It's not possible to directly "call" a local kernel from the Cloud.
But a local kernel could poll the Cloud, do any calculations desired, and send the results back to the Cloud. The Cloud computation could create a cloud object for every pending computation, in a dedicated directory (using CloudPut[expr, "dir/some-id"]
). The local kernel would periodically check for new cloud objects in that directory (using CloudObjects["dir"]
) and process them.
When the local kernel is done, it could either (1) put something back into the cloud in another directory (which the Cloud kernel would poll), or it could (2) call an APIFunction
, passing in the result. The advantage of (2) is that there's no polling necessary on the Cloud side, the disadvantage is that the APIFunction might be executed in a different kernel than the original computation, which might be a problem depending on the application.
MetaInformation
might be a useful feature for this, e.g. to store a timestamp or ID or "done flag" for every computation.

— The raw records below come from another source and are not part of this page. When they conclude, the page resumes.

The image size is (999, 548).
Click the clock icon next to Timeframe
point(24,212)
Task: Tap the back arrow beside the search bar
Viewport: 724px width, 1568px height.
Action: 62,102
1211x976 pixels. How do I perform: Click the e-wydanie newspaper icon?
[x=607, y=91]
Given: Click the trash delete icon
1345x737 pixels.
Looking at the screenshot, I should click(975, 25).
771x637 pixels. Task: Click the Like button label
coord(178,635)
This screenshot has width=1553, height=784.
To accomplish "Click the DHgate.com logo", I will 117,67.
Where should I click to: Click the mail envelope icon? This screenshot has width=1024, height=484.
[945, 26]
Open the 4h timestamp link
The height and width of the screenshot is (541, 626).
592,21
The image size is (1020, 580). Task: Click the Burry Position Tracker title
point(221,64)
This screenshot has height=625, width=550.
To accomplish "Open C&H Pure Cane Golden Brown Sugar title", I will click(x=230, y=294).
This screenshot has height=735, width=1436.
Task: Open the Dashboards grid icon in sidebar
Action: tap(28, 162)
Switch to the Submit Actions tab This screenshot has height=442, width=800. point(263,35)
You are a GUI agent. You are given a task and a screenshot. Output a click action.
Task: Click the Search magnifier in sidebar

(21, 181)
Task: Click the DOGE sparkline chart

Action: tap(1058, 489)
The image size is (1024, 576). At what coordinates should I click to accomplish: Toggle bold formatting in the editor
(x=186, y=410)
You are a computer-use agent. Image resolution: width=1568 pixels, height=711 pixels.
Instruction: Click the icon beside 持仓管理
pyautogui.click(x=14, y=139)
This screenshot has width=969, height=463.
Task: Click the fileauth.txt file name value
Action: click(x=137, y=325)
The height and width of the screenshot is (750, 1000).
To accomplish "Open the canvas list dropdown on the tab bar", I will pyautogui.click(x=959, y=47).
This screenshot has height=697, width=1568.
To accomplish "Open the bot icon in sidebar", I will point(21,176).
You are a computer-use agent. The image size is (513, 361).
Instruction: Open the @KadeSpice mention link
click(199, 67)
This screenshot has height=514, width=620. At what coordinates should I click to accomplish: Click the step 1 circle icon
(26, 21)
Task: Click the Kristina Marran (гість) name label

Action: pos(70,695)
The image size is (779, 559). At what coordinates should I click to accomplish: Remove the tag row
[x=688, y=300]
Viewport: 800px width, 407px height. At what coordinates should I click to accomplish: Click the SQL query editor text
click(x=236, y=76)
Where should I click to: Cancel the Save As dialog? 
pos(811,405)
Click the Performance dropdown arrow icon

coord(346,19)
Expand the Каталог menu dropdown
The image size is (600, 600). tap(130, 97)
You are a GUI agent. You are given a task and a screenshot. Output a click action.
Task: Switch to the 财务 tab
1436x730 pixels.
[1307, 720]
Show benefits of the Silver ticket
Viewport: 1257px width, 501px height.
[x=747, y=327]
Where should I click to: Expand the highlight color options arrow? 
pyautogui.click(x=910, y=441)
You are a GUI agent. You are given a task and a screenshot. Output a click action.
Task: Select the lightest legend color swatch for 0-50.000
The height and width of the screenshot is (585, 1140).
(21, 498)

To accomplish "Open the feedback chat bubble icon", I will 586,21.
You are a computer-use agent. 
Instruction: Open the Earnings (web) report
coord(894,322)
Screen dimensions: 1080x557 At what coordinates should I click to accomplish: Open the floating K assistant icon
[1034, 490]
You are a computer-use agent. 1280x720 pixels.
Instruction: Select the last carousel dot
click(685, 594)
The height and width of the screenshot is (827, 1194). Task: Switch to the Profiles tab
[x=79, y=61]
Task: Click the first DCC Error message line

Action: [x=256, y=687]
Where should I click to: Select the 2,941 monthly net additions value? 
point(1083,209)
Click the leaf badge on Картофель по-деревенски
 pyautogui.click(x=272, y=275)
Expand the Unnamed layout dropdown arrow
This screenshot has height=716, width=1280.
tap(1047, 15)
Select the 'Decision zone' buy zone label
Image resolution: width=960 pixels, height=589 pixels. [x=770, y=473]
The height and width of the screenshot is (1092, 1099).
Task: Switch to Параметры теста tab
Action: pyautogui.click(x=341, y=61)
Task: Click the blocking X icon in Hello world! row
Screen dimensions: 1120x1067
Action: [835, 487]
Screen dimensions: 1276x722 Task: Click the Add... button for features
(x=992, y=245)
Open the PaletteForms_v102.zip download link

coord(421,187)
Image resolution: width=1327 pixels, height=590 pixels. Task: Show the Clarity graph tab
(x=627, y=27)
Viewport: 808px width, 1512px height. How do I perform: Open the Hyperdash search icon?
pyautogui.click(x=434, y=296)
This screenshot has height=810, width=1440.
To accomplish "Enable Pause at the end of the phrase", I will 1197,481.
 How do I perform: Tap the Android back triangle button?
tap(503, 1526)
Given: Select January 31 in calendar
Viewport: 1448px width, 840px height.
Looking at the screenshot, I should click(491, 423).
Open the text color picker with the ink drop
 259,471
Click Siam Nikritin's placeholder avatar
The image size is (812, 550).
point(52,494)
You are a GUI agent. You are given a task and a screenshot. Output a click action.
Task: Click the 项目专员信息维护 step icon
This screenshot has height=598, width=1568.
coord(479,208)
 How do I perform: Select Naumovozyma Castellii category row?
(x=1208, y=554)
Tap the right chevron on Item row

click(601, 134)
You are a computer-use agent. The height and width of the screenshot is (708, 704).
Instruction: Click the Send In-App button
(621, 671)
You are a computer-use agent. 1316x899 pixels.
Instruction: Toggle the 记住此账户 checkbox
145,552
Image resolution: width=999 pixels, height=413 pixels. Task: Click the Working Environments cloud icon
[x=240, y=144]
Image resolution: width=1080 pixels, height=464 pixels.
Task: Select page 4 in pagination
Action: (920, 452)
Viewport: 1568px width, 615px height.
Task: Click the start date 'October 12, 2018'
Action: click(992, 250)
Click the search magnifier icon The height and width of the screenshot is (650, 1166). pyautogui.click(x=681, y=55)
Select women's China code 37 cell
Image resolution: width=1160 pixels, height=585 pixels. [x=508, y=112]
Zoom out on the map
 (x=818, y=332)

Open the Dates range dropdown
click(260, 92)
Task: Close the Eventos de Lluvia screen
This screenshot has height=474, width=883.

You can pass MetaInformation
as an option to CloudPut
, and you can use SetOptions
on an existing cloud object. We're actively working on a mechanism to query for objects with certain meta data, but for now, polling a specific directory is probably the best option.
The polling could be done using scheduled tasks.
Sorry this might not be as easy as you would like it to be, but at least these are some ideas. If someone has a more concrete implementation, please share.